Andrew Cooper/W. M. Keck Observatory
March 13, 2013, marks 20 years since the W. M. Keck Observatory began taking observations of the cosmos. Located in arguably one of the most extreme and beautiful places on the planet -- atop Mauna Kea, Hawai'i, 13,803 ft (4,207 m) above sea level -- the twin Keck domes have observed everything from asteroids, planets, exoplanets to dying stars, distant galaxies and nebulae. Seen in this photograph, the Keck I and Keck II telescopes dazzle the skies with their adaptive optics lasers -- a system that helps cancel out the turbulence of the Earth's atmosphere, bringing science some of the clearest views attainable by a ground-based observatory.
To celebrate the last two decades of incredible science, Discovery News has assembled some of the most impressive imagery to come from Keck.
William Merline, SWRI / W.M. Keck Observatory
Starting very close to home, the Keck II captured this infrared image of asteroid 2005 YU55 as it flew past Earth on Nov. 8, 2011.

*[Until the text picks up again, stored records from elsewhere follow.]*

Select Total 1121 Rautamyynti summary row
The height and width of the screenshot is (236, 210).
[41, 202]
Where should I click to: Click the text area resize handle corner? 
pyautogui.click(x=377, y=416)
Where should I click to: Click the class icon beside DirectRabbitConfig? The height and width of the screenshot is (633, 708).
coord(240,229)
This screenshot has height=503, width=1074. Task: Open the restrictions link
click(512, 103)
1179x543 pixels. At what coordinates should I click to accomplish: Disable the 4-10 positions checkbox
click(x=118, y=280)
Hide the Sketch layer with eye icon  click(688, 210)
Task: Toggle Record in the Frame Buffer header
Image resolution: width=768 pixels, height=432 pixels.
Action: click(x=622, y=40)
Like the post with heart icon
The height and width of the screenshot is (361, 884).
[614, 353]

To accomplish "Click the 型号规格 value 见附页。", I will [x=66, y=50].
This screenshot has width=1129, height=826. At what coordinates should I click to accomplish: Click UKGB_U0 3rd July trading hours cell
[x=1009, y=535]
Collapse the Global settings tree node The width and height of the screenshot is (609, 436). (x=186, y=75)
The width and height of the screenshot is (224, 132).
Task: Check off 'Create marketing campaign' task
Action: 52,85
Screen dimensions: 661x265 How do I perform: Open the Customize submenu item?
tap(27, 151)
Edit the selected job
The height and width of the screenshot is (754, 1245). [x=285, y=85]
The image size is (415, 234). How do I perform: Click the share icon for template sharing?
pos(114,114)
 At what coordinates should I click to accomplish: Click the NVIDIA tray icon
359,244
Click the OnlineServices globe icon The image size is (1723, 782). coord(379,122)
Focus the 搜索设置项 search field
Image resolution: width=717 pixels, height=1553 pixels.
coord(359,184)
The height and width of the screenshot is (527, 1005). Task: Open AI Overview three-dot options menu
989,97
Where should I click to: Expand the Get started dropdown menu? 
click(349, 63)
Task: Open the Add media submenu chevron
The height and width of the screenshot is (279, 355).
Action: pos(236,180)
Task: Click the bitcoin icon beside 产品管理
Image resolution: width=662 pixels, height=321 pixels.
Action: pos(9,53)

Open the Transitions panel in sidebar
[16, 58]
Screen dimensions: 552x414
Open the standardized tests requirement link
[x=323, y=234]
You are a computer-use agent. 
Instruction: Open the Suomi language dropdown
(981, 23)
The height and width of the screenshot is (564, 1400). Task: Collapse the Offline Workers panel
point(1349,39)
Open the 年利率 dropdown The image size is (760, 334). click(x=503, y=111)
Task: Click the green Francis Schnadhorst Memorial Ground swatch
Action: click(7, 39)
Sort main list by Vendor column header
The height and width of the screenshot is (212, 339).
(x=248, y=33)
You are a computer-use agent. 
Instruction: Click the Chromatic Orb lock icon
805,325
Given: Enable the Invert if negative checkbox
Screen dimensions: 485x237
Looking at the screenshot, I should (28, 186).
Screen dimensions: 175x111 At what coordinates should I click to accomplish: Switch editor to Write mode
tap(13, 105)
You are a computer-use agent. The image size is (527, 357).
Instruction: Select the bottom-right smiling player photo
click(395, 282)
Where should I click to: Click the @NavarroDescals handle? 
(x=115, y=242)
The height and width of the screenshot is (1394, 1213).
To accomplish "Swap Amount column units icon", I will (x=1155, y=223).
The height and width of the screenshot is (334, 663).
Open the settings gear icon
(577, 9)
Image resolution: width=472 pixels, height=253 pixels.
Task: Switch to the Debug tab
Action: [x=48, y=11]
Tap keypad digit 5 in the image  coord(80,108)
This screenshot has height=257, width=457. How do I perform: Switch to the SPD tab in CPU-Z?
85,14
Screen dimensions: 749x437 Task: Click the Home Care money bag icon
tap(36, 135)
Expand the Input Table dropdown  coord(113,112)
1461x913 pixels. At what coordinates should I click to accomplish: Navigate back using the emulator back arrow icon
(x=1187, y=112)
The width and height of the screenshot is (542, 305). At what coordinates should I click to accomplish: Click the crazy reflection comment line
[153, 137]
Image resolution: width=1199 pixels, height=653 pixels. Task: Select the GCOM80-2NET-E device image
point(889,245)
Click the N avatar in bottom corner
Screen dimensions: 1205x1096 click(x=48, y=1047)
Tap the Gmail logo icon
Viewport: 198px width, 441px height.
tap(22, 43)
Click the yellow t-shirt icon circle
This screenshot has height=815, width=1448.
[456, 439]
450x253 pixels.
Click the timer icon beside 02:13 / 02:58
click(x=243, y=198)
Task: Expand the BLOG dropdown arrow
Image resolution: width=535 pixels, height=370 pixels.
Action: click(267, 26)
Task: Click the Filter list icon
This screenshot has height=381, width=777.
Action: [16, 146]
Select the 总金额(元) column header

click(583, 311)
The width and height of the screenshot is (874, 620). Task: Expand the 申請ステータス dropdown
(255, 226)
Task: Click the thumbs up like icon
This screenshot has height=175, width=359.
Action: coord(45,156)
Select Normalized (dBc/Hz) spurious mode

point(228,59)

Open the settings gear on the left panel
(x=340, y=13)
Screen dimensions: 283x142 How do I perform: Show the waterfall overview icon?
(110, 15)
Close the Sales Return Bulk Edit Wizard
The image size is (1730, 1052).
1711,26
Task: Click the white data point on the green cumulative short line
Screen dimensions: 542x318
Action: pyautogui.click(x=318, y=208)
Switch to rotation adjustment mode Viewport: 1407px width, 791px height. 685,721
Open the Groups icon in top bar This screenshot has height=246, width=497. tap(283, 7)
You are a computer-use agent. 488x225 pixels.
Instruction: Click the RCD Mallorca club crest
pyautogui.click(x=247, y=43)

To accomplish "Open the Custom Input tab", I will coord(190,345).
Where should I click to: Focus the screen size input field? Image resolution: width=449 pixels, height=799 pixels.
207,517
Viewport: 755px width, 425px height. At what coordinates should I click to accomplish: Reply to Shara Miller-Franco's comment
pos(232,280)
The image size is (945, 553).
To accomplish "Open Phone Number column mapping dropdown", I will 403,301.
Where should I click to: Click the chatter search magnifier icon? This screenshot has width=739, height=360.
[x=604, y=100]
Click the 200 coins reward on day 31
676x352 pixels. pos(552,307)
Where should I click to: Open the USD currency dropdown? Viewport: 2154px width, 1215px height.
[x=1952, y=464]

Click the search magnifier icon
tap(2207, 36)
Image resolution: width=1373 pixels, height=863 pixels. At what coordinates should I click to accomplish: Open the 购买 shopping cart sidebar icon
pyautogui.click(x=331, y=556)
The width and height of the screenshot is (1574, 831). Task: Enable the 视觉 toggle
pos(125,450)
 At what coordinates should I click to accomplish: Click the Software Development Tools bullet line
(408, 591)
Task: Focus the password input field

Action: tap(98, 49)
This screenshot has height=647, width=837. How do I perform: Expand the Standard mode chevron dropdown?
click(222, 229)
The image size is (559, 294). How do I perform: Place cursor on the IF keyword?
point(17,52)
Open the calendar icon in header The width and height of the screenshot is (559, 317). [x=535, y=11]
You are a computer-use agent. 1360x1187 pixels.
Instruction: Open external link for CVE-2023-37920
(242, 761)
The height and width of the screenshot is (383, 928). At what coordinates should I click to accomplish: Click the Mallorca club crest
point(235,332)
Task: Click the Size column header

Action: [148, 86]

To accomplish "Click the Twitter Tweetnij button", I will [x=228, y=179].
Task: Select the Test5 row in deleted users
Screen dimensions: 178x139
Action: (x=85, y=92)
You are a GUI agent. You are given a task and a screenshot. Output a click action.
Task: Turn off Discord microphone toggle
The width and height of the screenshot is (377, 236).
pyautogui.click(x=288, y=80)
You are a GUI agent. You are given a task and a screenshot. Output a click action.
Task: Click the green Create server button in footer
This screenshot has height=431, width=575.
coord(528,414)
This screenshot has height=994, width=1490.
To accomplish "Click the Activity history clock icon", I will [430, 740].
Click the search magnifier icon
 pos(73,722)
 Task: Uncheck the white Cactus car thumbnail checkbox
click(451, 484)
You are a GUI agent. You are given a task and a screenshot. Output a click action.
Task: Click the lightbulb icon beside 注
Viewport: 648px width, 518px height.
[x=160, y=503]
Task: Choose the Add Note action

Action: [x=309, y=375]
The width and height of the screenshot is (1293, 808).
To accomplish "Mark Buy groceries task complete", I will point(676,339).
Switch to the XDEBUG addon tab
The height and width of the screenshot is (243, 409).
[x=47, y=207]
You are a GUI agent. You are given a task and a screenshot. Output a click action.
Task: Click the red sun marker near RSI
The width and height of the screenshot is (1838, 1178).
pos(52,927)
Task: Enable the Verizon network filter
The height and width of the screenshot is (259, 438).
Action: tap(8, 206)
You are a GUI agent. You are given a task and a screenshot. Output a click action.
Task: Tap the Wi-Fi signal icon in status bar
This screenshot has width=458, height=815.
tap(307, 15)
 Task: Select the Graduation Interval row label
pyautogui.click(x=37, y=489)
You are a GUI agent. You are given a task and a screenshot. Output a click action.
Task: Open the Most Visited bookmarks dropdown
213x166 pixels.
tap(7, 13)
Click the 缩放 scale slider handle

Larry Sromovsky (University of Wisconsin)
Deeper into the solar system, the Keck NIRC2 near-infrared camera captured this beautiful observation of the oddball Uranus on July 11-12, 2004. The planet's north pole is at 4 o'clock.
W.M Keck Observatory/NASA/JPL-G.Orton
This is a mosaic false-color image of thermal heat emission from Saturn and its rings on Feb. 4, 2004, captured by the Keck I telescope at 17.65 micron wavelengths.
Antonin Bouchez (W. M. Keck Observatory)
A nice image of Saturn with Keck I telescope with the near infrared camera (NIRC) on Nov. 6, 1998. This is a composite of images taken in Z and J bands (1.05 and 1.3 microns), with the color scaling adjusted so it looks like Saturn is supposed to look to the naked eye.
Antonin Bouchez, W.M. Keck Observatory
This is Saturn's giant moon Titan -- a composite of three infrared bands captured by the Near Infrared Camera-2 on the 10-meter Keck II telescope. It was taken by astronomer Antonin Bouchez on June 7, 2011.
W. M. Keck Observatory/SRI/New Mexico State University
Another multicolored look at Titan -- a near-infrared color composite image taken with the Keck II adaptive optics system. Titan's surface appears red, while haze layers at progressively higher altitudes in the atmosphere appear green and blue.
Mike Brown, Caltech / W.M. Keck Observatory
This image of Neptune and its largest Tritan was captured by Caltech astronomer Mike Brown in September 2011. It shows the wind-whipped clouds, thought to exceed 1,200 miles per hour along the equator.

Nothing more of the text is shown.